### [Your instructions]
Please copy every record below exactly, leaving out the pictures.

[Stored data entries]
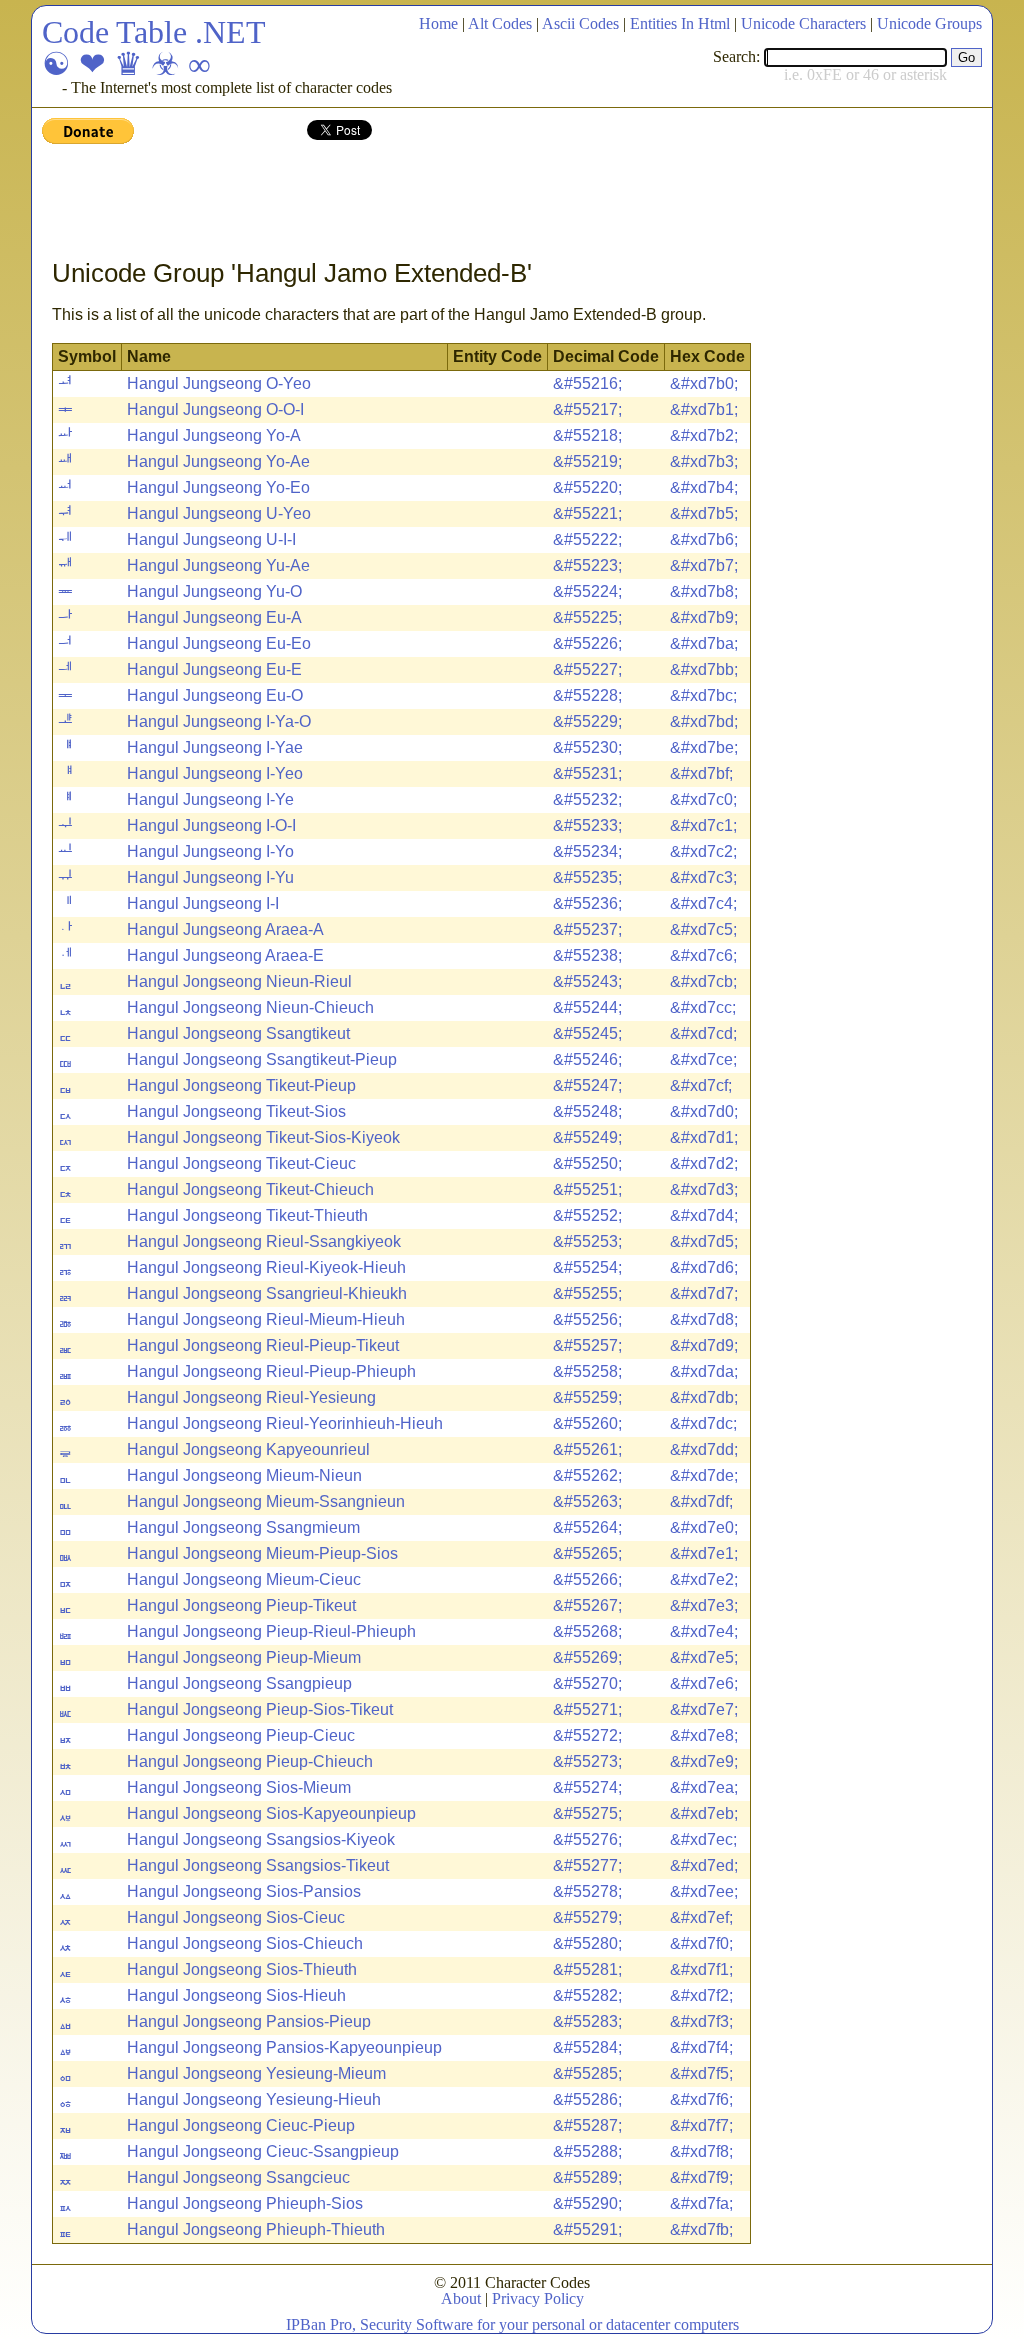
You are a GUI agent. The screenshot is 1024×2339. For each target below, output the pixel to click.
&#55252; (587, 1215)
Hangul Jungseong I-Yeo (215, 773)
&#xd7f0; (701, 1943)
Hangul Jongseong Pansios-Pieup (249, 2021)
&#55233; (587, 825)
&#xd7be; (704, 747)
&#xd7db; (704, 1397)
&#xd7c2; (703, 851)
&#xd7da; (704, 1371)
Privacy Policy (538, 2298)
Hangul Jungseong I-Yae (215, 747)
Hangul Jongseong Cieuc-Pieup (241, 2125)
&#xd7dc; (703, 1423)
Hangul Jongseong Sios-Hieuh (236, 1995)
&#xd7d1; (704, 1137)
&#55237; (587, 929)
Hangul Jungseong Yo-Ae (218, 461)
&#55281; (587, 1969)
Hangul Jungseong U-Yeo (219, 513)
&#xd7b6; (704, 539)
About (461, 2298)
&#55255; (587, 1293)
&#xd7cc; (703, 1007)
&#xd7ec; (703, 1839)
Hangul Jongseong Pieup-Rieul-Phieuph (271, 1631)
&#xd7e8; (704, 1735)
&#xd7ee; (704, 1891)
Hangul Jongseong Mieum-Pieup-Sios (262, 1553)
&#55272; (587, 1735)
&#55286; (587, 2099)
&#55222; (587, 539)
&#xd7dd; (704, 1449)
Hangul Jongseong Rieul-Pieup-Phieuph (271, 1371)
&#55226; (587, 643)
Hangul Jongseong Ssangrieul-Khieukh (267, 1293)
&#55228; (587, 695)
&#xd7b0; (704, 383)
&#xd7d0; (704, 1111)
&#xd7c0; (703, 799)
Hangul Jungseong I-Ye (210, 799)
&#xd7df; (701, 1501)
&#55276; (587, 1839)
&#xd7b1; (704, 409)
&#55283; (587, 2021)
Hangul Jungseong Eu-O (215, 695)
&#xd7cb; (703, 981)
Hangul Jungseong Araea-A (225, 929)
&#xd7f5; (701, 2073)
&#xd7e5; (704, 1657)
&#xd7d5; (704, 1241)
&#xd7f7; (701, 2125)
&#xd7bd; (704, 721)
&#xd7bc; (703, 695)
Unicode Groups (929, 23)
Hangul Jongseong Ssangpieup (239, 1683)
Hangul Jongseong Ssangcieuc (238, 2177)
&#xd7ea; (704, 1787)
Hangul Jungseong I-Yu (210, 877)
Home (438, 23)
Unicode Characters (803, 23)
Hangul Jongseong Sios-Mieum (239, 1787)
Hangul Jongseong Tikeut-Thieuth (247, 1215)
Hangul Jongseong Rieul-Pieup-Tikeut (263, 1345)
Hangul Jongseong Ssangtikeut (238, 1033)
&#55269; (587, 1657)
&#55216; (587, 383)
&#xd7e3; (704, 1605)
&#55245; (587, 1033)
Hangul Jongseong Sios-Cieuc (236, 1917)
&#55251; (587, 1189)
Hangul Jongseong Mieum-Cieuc (244, 1579)
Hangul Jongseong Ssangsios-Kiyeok (261, 1839)
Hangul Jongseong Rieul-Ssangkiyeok (264, 1241)
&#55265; (587, 1553)
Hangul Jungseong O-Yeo (219, 383)
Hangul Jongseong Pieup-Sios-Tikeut (260, 1709)
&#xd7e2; (704, 1579)
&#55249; (587, 1137)
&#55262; (587, 1475)
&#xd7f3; (701, 2021)
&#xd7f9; (701, 2177)
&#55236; (587, 903)
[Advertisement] (406, 203)
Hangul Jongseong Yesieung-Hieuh (254, 2099)
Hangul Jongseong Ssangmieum (243, 1527)
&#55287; (587, 2125)
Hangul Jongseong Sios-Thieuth (242, 1969)
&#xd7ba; (704, 643)
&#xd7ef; (701, 1917)
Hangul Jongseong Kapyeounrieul (248, 1449)
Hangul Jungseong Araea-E (225, 955)
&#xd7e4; (704, 1631)
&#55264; (587, 1527)
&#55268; (587, 1631)
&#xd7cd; (703, 1033)
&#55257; (587, 1345)
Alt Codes (500, 23)
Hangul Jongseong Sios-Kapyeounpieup (271, 1813)
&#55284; (587, 2047)
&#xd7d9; (704, 1345)
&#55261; (587, 1449)
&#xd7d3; (704, 1189)
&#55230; (587, 747)
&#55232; (587, 799)
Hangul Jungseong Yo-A (214, 435)
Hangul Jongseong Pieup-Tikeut (241, 1605)
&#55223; (587, 565)
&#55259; (587, 1397)
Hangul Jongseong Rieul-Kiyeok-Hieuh (266, 1267)
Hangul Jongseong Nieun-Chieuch (250, 1007)
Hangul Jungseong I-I (203, 903)
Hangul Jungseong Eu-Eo (219, 643)
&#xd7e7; (704, 1709)
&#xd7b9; (704, 617)
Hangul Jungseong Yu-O (214, 591)
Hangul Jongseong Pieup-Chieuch (250, 1761)
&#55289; (587, 2177)
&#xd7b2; (704, 435)
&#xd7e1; (704, 1553)
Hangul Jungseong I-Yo (210, 851)
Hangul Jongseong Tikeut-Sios (236, 1111)
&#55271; (587, 1709)
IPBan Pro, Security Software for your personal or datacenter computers (512, 2324)
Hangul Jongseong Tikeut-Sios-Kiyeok (263, 1137)
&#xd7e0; (704, 1527)
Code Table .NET (154, 32)
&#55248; (587, 1111)
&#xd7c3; (703, 877)
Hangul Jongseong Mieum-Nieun (244, 1475)
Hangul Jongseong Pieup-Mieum (244, 1657)
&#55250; (587, 1163)
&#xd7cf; (701, 1085)
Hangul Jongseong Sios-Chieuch (245, 1943)
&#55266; (587, 1579)
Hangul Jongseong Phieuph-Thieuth (256, 2229)
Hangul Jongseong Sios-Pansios (244, 1891)
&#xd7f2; (701, 1995)
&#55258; (587, 1371)
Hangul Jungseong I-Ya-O (219, 721)
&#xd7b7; (704, 565)
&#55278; (587, 1891)
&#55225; (587, 617)
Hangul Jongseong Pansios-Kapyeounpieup (284, 2047)
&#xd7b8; (704, 591)
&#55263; (587, 1501)
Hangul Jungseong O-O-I (215, 409)
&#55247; (587, 1085)
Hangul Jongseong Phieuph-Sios (245, 2203)
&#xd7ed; (704, 1865)
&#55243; (587, 981)
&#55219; (587, 461)
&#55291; (587, 2229)
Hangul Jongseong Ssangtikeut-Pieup (262, 1059)
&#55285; (587, 2073)
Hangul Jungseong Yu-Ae (218, 565)
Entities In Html (680, 23)
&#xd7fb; (701, 2229)
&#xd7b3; (704, 461)
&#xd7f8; (701, 2151)
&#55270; (587, 1683)
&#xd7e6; (704, 1683)
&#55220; (587, 487)
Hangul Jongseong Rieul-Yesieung (251, 1397)
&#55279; (587, 1917)
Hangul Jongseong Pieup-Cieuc (241, 1735)
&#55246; (587, 1059)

### [Answer to this task]
You are a GUI agent. The screenshot is 1024×2339. For each target below, output the pixel to click.
&#55252; (587, 1215)
Hangul Jungseong I-Yeo (215, 773)
&#xd7f0; (701, 1943)
Hangul Jongseong Pansios-Pieup (249, 2021)
&#55233; (587, 825)
&#xd7be; (704, 747)
&#xd7db; (704, 1397)
&#xd7c2; (703, 851)
&#xd7da; (704, 1371)
Privacy Policy (538, 2298)
Hangul Jungseong I-Yae (215, 747)
Hangul Jongseong Cieuc-Pieup (241, 2125)
&#xd7dc; (703, 1423)
Hangul Jongseong Sios-Hieuh (236, 1995)
&#xd7d1; (704, 1137)
&#55237; (587, 929)
Hangul Jungseong Yo-Ae (218, 461)
&#55281; (587, 1969)
Hangul Jungseong U-Yeo (219, 513)
&#xd7b6; (704, 539)
About (461, 2298)
&#55255; (587, 1293)
&#xd7cc; (703, 1007)
&#xd7ec; (703, 1839)
Hangul Jongseong Pieup-Rieul-Phieuph (271, 1631)
&#xd7e8; (704, 1735)
&#xd7ee; (704, 1891)
Hangul Jongseong Mieum-Pieup-Sios (262, 1553)
&#55272; (587, 1735)
&#55286; (587, 2099)
&#55222; (587, 539)
&#xd7dd; (704, 1449)
Hangul Jongseong Rieul-Pieup-Phieuph (271, 1371)
&#55226; (587, 643)
Hangul Jongseong Ssangrieul-Khieukh (267, 1293)
&#55228; (587, 695)
&#xd7b0; (704, 383)
&#xd7d0; (704, 1111)
&#xd7c0; (703, 799)
Hangul Jungseong I-Ye (210, 799)
&#xd7df; (701, 1501)
&#55276; (587, 1839)
&#xd7b1; (704, 409)
&#55283; (587, 2021)
Hangul Jungseong Eu-O (215, 695)
&#xd7cb; (703, 981)
Hangul Jungseong Araea-A (225, 929)
&#xd7f5; (701, 2073)
&#xd7e5; (704, 1657)
&#xd7d5; (704, 1241)
&#xd7f7; (701, 2125)
&#xd7bd; (704, 721)
&#xd7bc; (703, 695)
Unicode Groups (929, 23)
Hangul Jongseong Ssangpieup (239, 1683)
Hangul Jongseong Ssangcieuc (238, 2177)
&#xd7ea; (704, 1787)
Hangul Jungseong I-Yu (210, 877)
Home (438, 23)
Unicode Characters (803, 23)
Hangul Jongseong Sios-Mieum (239, 1787)
Hangul Jongseong Tikeut-Thieuth (247, 1215)
Hangul Jongseong Rieul-Pieup-Tikeut (263, 1345)
Hangul Jongseong Ssangtikeut (238, 1033)
&#55269; (587, 1657)
&#55216; (587, 383)
&#xd7e3; (704, 1605)
&#55245; (587, 1033)
Hangul Jongseong Sios-Cieuc (236, 1917)
&#55251; (587, 1189)
Hangul Jongseong Mieum-Cieuc (244, 1579)
Hangul Jongseong Ssangsios-Kiyeok (261, 1839)
Hangul Jongseong Rieul-Ssangkiyeok (264, 1241)
&#55265; (587, 1553)
Hangul Jungseong O-Yeo (219, 383)
Hangul Jongseong Pieup-Sios-Tikeut (260, 1709)
&#xd7e2; (704, 1579)
&#55249; (587, 1137)
&#55262; (587, 1475)
&#xd7f3; (701, 2021)
&#xd7f9; (701, 2177)
&#55236; (587, 903)
[Advertisement] (406, 203)
Hangul Jongseong Yesieung-Hieuh (254, 2099)
Hangul Jongseong Ssangmieum (243, 1527)
&#55287; (587, 2125)
Hangul Jongseong Sios-Thieuth (242, 1969)
&#xd7ba; (704, 643)
&#xd7ef; (701, 1917)
Hangul Jongseong Kapyeounrieul (248, 1449)
Hangul Jungseong Araea-E (225, 955)
&#xd7e4; (704, 1631)
&#55264; (587, 1527)
&#55268; (587, 1631)
&#xd7cd; (703, 1033)
&#55257; (587, 1345)
Alt Codes (500, 23)
Hangul Jongseong Sios-Kapyeounpieup (271, 1813)
&#55284; (587, 2047)
&#xd7d9; (704, 1345)
&#55261; (587, 1449)
&#xd7d3; (704, 1189)
&#55230; (587, 747)
&#55232; (587, 799)
Hangul Jungseong Yo-A (214, 435)
Hangul Jongseong Pieup-Tikeut (241, 1605)
&#55223; (587, 565)
&#55259; (587, 1397)
Hangul Jongseong Rieul-Kiyeok-Hieuh (266, 1267)
Hangul Jongseong Nieun-Chieuch (250, 1007)
Hangul Jungseong I-I (203, 903)
Hangul Jungseong Eu-Eo (219, 643)
&#xd7e7; (704, 1709)
&#xd7b9; (704, 617)
Hangul Jungseong Yu-O (214, 591)
Hangul Jongseong Pieup-Chieuch (250, 1761)
&#55289; (587, 2177)
&#xd7b2; (704, 435)
&#xd7e1; (704, 1553)
Hangul Jungseong I-Yo (210, 851)
Hangul Jongseong Tikeut-Sios (236, 1111)
&#55271; (587, 1709)
IPBan Pro, Security Software for your personal or datacenter computers (512, 2324)
Hangul Jongseong Tikeut-Sios-Kiyeok (263, 1137)
&#xd7e0; (704, 1527)
Code Table .NET (154, 32)
&#55248; (587, 1111)
&#xd7c3; (703, 877)
Hangul Jongseong Mieum-Nieun (244, 1475)
Hangul Jongseong Pieup-Mieum (244, 1657)
&#55250; (587, 1163)
&#xd7cf; (701, 1085)
Hangul Jongseong Sios-Chieuch (245, 1943)
&#55266; (587, 1579)
Hangul Jongseong Phieuph-Thieuth (256, 2229)
Hangul Jongseong Sios-Pansios (244, 1891)
&#xd7f2; (701, 1995)
&#55258; (587, 1371)
Hangul Jungseong I-Ya-O (219, 721)
&#xd7b7; (704, 565)
&#55278; (587, 1891)
&#55225; (587, 617)
Hangul Jongseong Pansios-Kapyeounpieup (284, 2047)
&#xd7b8; (704, 591)
&#55263; (587, 1501)
Hangul Jungseong O-O-I (215, 409)
&#55247; (587, 1085)
Hangul Jongseong Phieuph-Sios (245, 2203)
&#xd7ed; (704, 1865)
&#55243; (587, 981)
&#55219; (587, 461)
&#55291; (587, 2229)
Hangul Jongseong Ssangtikeut-Pieup (262, 1059)
&#55285; (587, 2073)
Hangul Jungseong Yu-Ae (218, 565)
Entities In Html (680, 23)
&#xd7fb; (701, 2229)
&#xd7b3; (704, 461)
&#xd7f8; (701, 2151)
&#55270; (587, 1683)
&#xd7e6; (704, 1683)
&#55220; (587, 487)
Hangul Jongseong Rieul-Yesieung (251, 1397)
&#55279; (587, 1917)
Hangul Jongseong Pieup-Cieuc (241, 1735)
&#55246; (587, 1059)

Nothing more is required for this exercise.